It looks like your Forth is really working well. I don't know much about Forth, but it looks like the kind of thing that I'd really like -- terse and RPN (cuts to the chase, doesn't it?). Are compiler optimizations even possible in such a direct language? It looks very intriguing. I think Chuck Moore had the right idea here.

I was reading earlier today about a new chip called SEAForth24. It has 24 processors which execute·1 billion native Forth instructions each, per second. I think I was reading that it comes in a 240-pin BGA and costs under $20 at 1K units. It seems aimed at very high-volume apps. If I remember from a while back, Chuck Moore designed this chip using his own IC layout tools written in...· Color Forth! It was interesting how he used·his hierarchical language to make a hierarchical chip. He made GDSII (Gerber for chips) tiles which were like macros that he could arrange hierarchically. Outputting the database was no thought for his tools. It seems Chuck Moore is all about identifying redundancies and eliminating them.

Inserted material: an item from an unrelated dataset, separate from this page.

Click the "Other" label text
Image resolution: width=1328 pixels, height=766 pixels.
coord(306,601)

Anyway, I'm anxious to see how your Forth goes.

▔▔▔▔▔▔▔▔▔▔▔▔▔▔▔▔▔▔▔▔▔▔▔▔

Chip Gracey
Parallax, Inc.

Lawson · 2006-11-10 05:03

huh, that SEAForth24 is an interesting chip.· One aspect I find especially interesting is that it uses asynchronis digital logic. (or more accuratly local/self clocking logic)· The posted power consumption is pretty dang low for a chip with·the equivelent of a ~1GHz clock!·· I wonder how well this type of clocking would adapt to propeller style shared memory interconnect?· I wonder how they get the chip to work in applications that need·precise pacing?· (didn't see anything like the Prop's CNT register)·

Anywho...

Marty

Cliff L. Biffle · 2006-11-10 07:07

People are rediscovering Forth chips all over the place. I read three papers last night alone on the subject, released in the past year.

10 years of silence and they come back...what changed? FPGAs. One of the papers included the complete Verilog for a Forth core inline in the paper, in true Literate Programming style. It was very impressive and makes me want to dust off my Verilog. (FPGAs are so much more capable these days; cores will be the next source to open.)

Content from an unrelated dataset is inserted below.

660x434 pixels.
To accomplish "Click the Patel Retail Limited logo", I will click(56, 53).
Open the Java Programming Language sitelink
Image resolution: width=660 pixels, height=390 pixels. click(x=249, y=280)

Chuck's design tools are neat, but the next wave of chips will come from free tools, I promise you that.

Chip, as to Forth:

Forth tends to be terse, but in the hands of a capable programmer it's also one of the most readable languages out there -- because you can conform the entire language to your problem domain. Want infix, object-orientation, auto-vectorization? No sweat.

Forth optimizations are a well-explored field, and are quite straightforward. They tend to fall into a few discrete areas:
- Finding commonly repeated word sequences (swap + over, for example) and synthesizing them into a native-code primitive automatically (so-called superinstructions).
- Inlining short words to save on procedure-call overhead.
- Compiling "hot" words to native code, often on the fly.
- Stack analysis to convert the code to a register-to-register form, on architectures where that makes sense.

If you combine these three, you can compile the entire Forth system to native code, with performance rivaling a good C compiler. All three of these have been available in production systems since the 1980s, and I've used all three of these in other (non-Forth) VMs in the past. (Smalltalk, specifically, which is also a language that allows the programmer to change any aspect on-the-fly, making traditional optimizations difficult.)

On the Propeller, superinstructions are doable -- I've got nearly 200 longs of Cog RAM free in the current kernel. Native compilation is harder, since we can't execute directly from shared or external RAM. I am already working on inlining.

(I've worked with code to page short native-code sections in and out of Cog RAM, but Forth-style threaded interpreters are already very fast. The copy operation is invariably slower than executing an interpreted form -- and threaded code takes up vastly less storage space. I've discussed some potential optimizations for PropellerForth on my tech blog, and there'll be more to come.)

Cliff L. Biffle · 2006-11-10 07:22

So, I didn't read my own docs -- the definition of UNTIL I provided is wrong, and will make your system do annoying things.

Here's one that works.

\ Skips back to a matching BEGIN unless 'flag' is true
: UNTIL  ( flag -- )
  [noparse][[/noparse]'] 0branch compile,
  <resolve ; immediate

This will be included in the next PropellerForth release, but for now, that should do 'ya.

Bill Henning · 2006-11-10 08:28

Cliff, you wrote:

"On the Propeller, superinstructions are doable -- I've got nearly 200 longs of Cog RAM free in the current kernel. Native compilation is harder, since we can't execute directly from shared or external RAM. I am already working on inlining."

Actually... time for me to fess up.

Check the new thread I'm posting in a minute or two "Large memory model for Propeller Assembly language programs"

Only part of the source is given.